**PROBLEM TO WORK ON**
In the material below, the line holding "1385x868 pixels. At" and every line after it should be reproduced exactly, please, with pictures omitted.
################
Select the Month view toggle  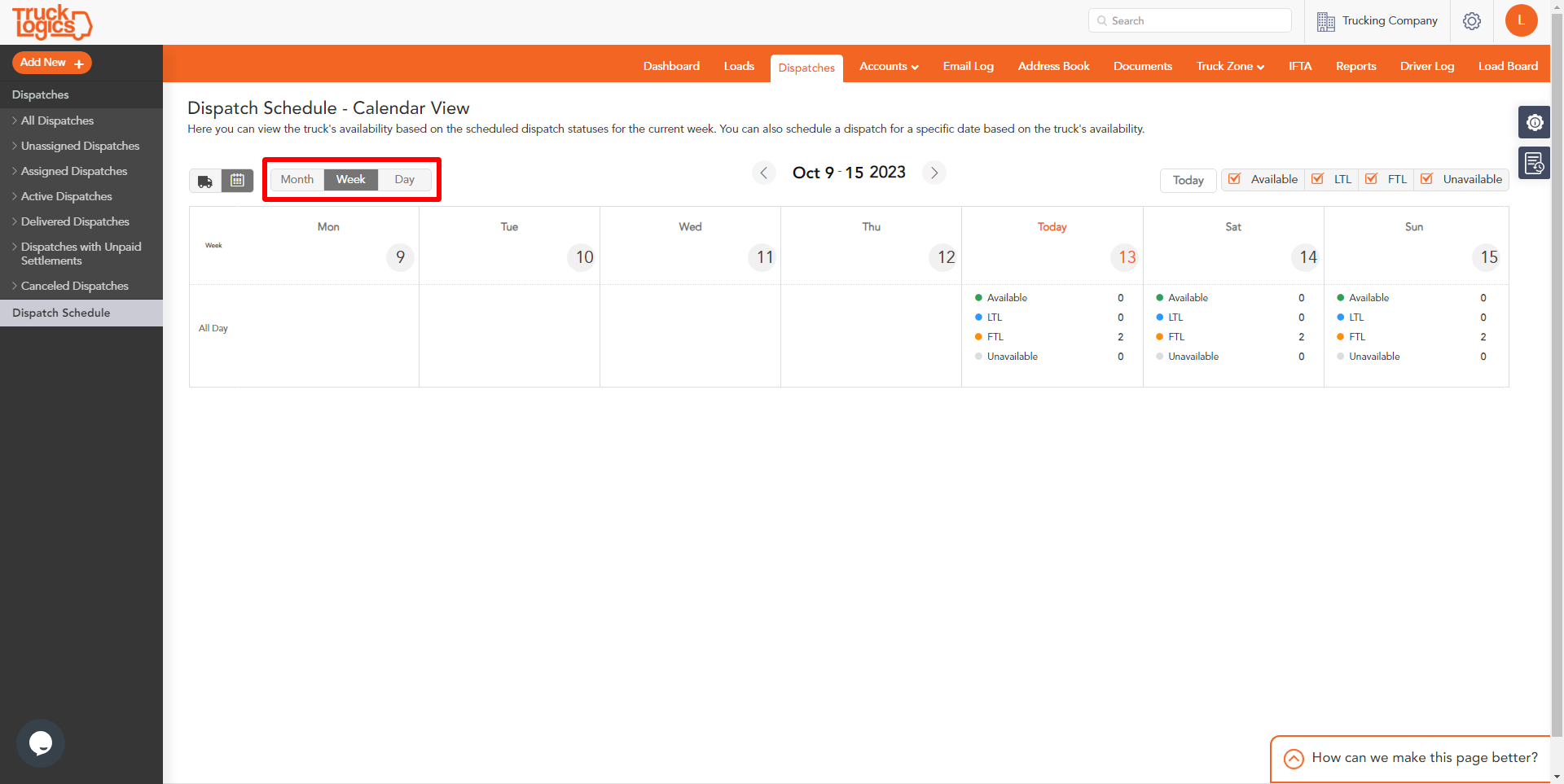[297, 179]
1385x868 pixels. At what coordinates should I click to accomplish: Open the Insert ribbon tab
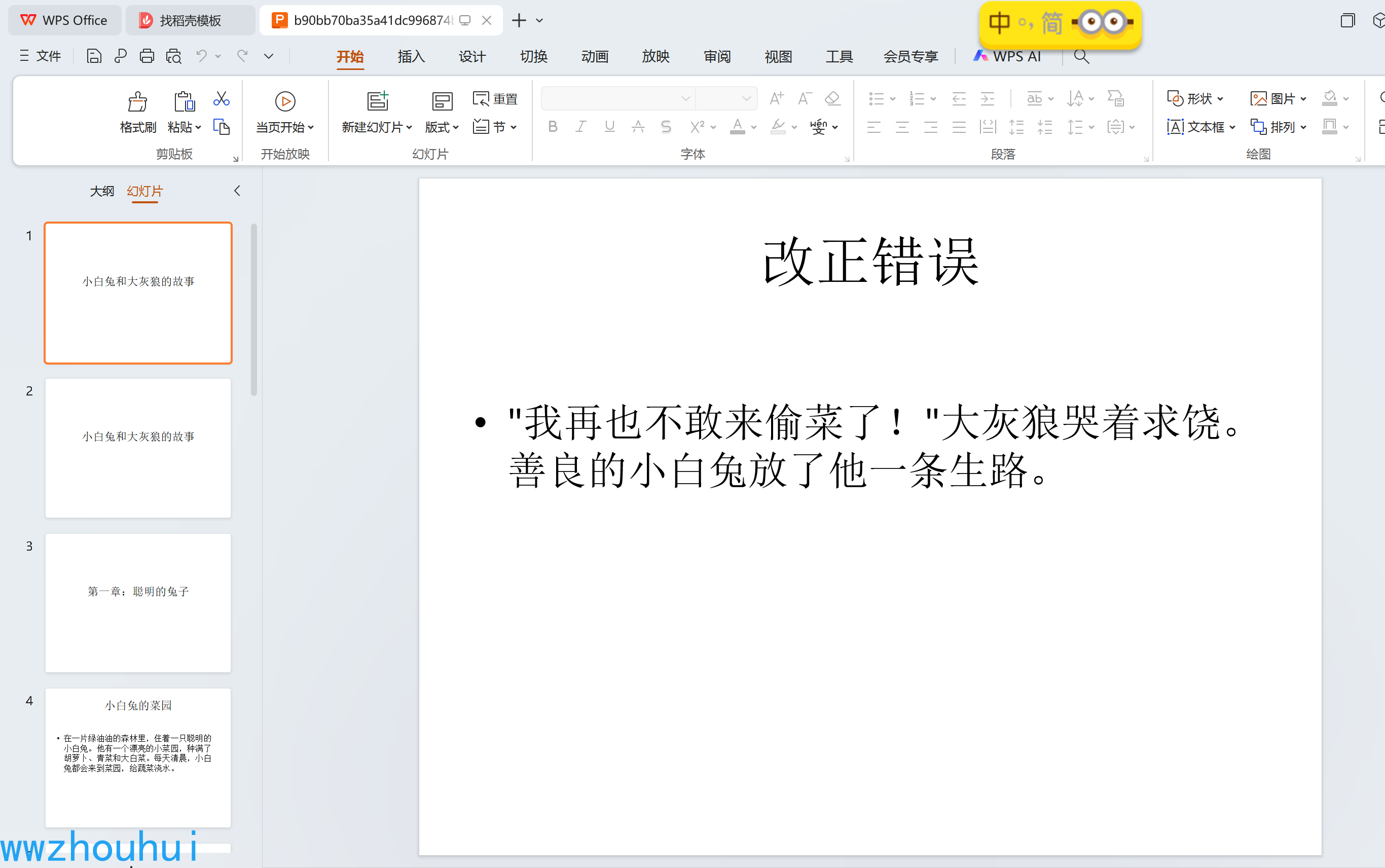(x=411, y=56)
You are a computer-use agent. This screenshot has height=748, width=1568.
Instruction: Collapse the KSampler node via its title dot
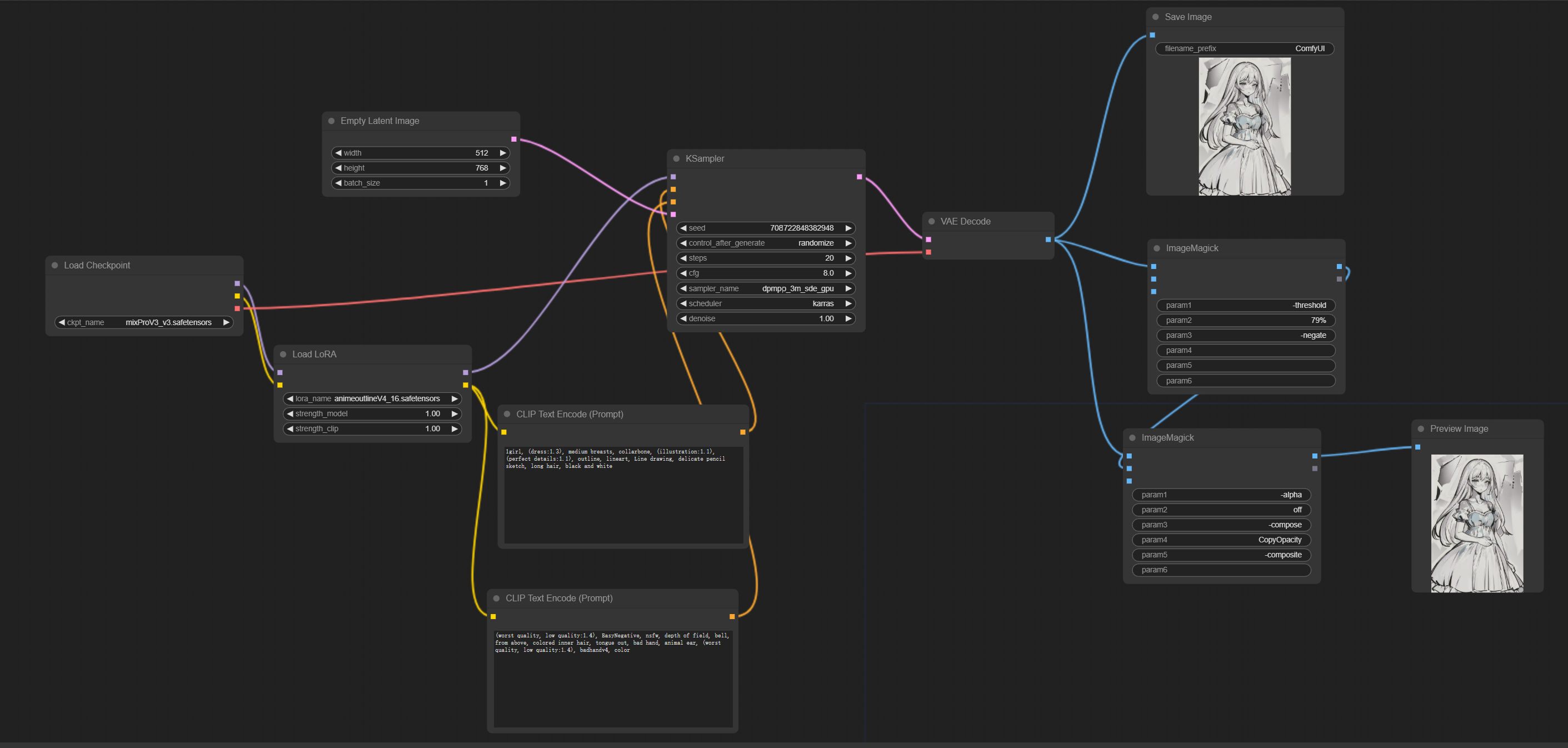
################
**REPLY TO THE TASK**
1385x868 pixels. At what coordinates should I click to accomplish: Open the Insert ribbon tab
(x=411, y=56)
You are a computer-use agent. This screenshot has height=748, width=1568.
Instruction: Collapse the KSampler node via its title dot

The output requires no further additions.